Diversity, Key to Solving the Grand Challenges: A fireside chat with Jenna Carpenter, Founding Dean and Professor of Engineering, Campbell University and will be moderated by Karl Reid, Senior Vice Provost and Chief Inclusion Officer, Northeastern University
Dr. Carpenter is Founding Dean and Professor of Engineering at Campbell University in North Carolina. She js also President-Elect of the American Society for Engineering Education (ASEE). An expert on issues impacting success of women in STEM and innovative STEM curricula, she has held multiple national leadership roles, including President of WEPAN (Women in Engineering ProActive Network), Vice President of ASEE, and First Vice-President of the MAA (Mathematical Association of America). She has served as Chair of the MAA Council on the Profession, Co-Chair of the Joint Committee on Women in the Mathematical Societies, and Chair of the National Academies Ad Hoc Committee on the Gulf Scholars Program. She served for seven years as the Steering Committee Chair for the National Academy of Engineering Grand Challenge Scholars Program and helped start Grand Challenge Scholars Programs at both Louisiana Tech University (the 5th such program in the country) and Campbell University. She is an ABET Program Evaluator and sits on the Executive Committee of the Global Engineering Deans Council. In 2015 DreamBox Learning selected her as one of 10 Women in STEM Who Rock! for her advocacy work for women in STEM and her TEDx talk, “Engineering: Where are the Girls and Why aren’t They Here?”, the only academic on a list of CEOs, politicians, and actresses. Dr. Carpenter received the 2019 ASEE Sharon Keillor Award for Women in Engineering Education.

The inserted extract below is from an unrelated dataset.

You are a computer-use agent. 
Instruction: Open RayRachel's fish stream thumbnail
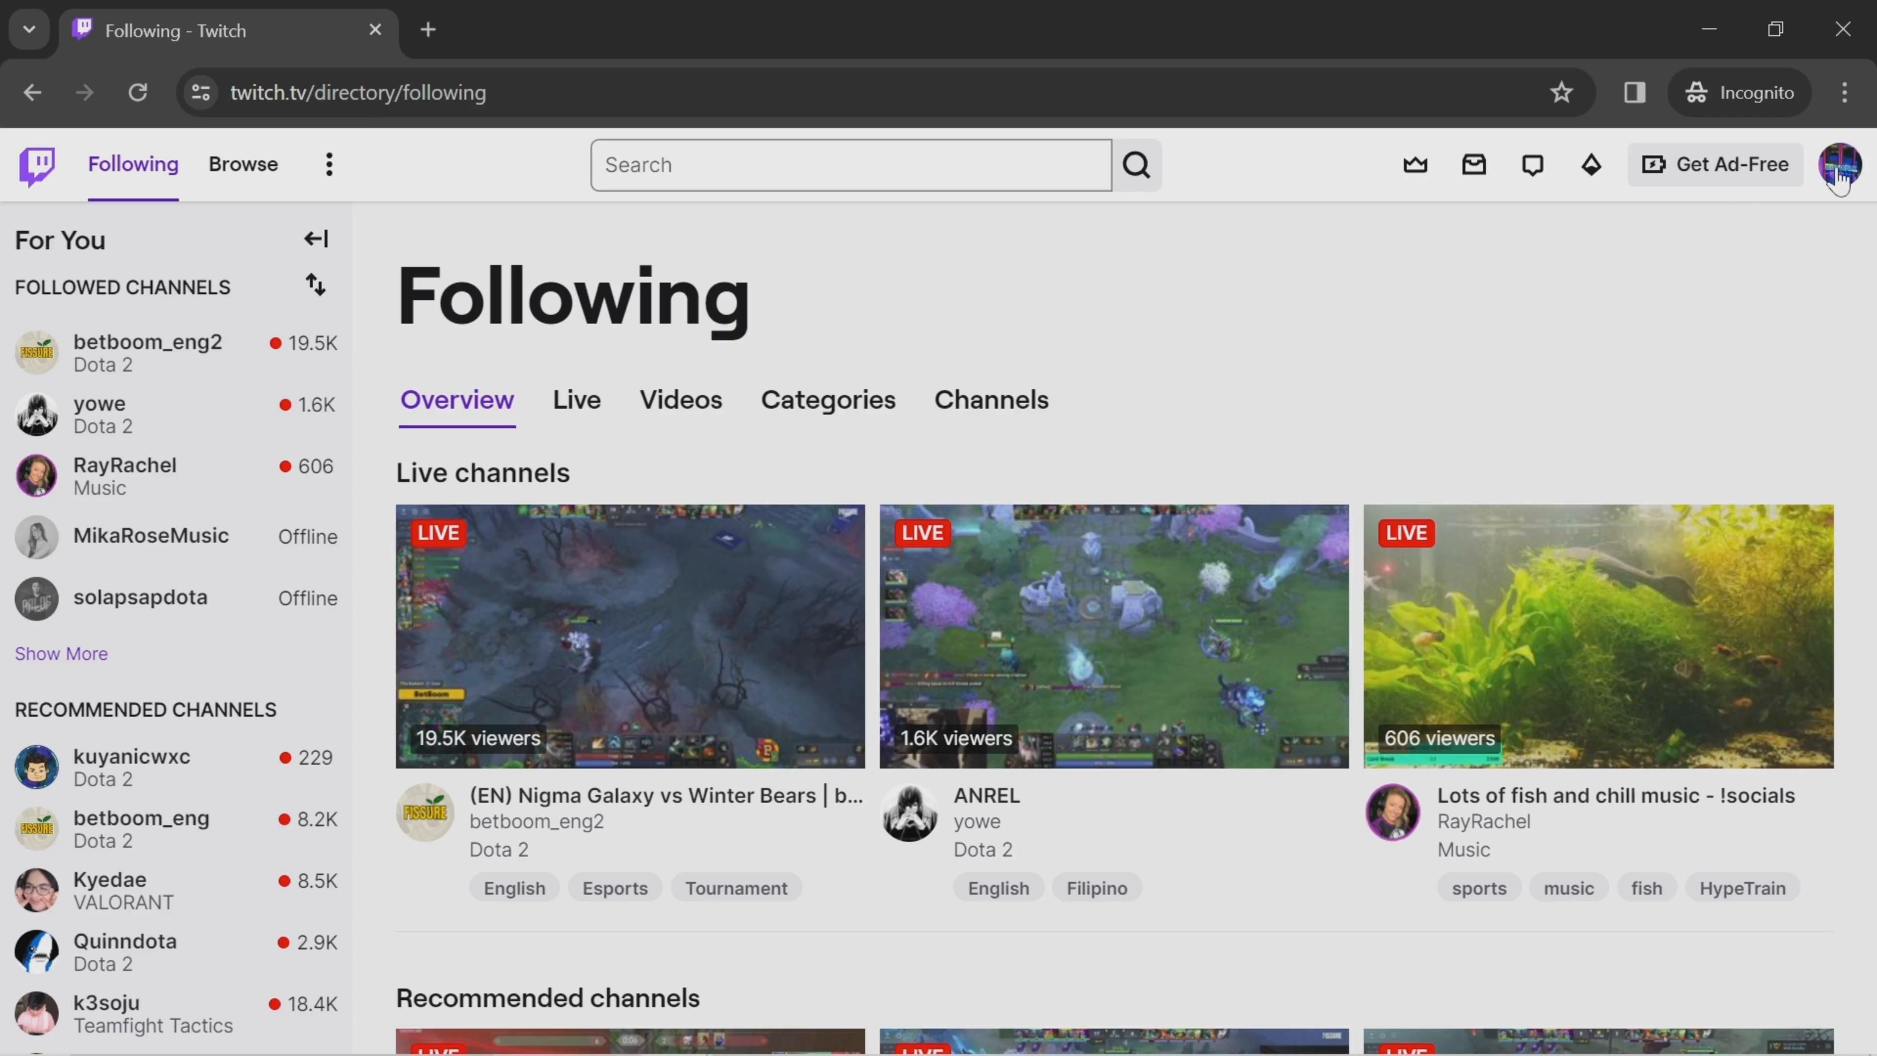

Dr. Karl W. Reid was appointed Senior Vice Provost and Chief Inclusion Officer at Northeastern University on April 1, 2021. He also holds the title of Professor of Practice in the Graduate School of Education in the College of Professional Studies. Prior to joining Northeastern, Dr. Reid served for seven years as the Executive Director of the National Society of Black Engineers (NSBE), marking his return to the organization that gave him his first major leadership experience 32 years earlier. A certified diversity professional, Dr. Reid has been a leading national advocate for diversity and inclusion, and increasing college access, opportunity and success for low-income and minority youth.
Dr. Reid came to NSBE from the United Negro College Fund (UNCF), where he oversaw new program development, research and capacity building for the organization’s 37 historically black colleges and universities and held the title of Senior Vice President for Research, Innovation and Member College Engagement. Before his service at UNCF, he worked in positions of progressive responsibility to increase diversity at his alma mater, the Massachusetts Institute of Technology (MIT), which he left as Associate Dean of Undergraduate Education and Director of the Office of Minority Education. While working at MIT as Director of Engineering Outreach Programs, Dr. Reid earned his Doctor of Education degree at Harvard University. His dissertation explored the interrelationship of race, identity and academic achievement for African American males in college. He is the author of “Working Smarter, Not Just Harder: Three Sensible Strategies for Succeeding in College…and Life.” Dr. Reid is also a founding member of the 50K Coalition, a national effort to produce 50,000 diverse engineering graduates annually by 2025.